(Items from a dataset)
_ _ _
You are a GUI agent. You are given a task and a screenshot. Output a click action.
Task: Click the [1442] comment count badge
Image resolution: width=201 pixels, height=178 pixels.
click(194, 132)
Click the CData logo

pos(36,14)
_ _ _
- **What you are asked to do**: Write out the lines above word for word, without changing anything.

- **Expected output**:
You are a GUI agent. You are given a task and a screenshot. Output a click action.
Task: Click the [1442] comment count badge
Image resolution: width=201 pixels, height=178 pixels.
click(194, 132)
Click the CData logo

pos(36,14)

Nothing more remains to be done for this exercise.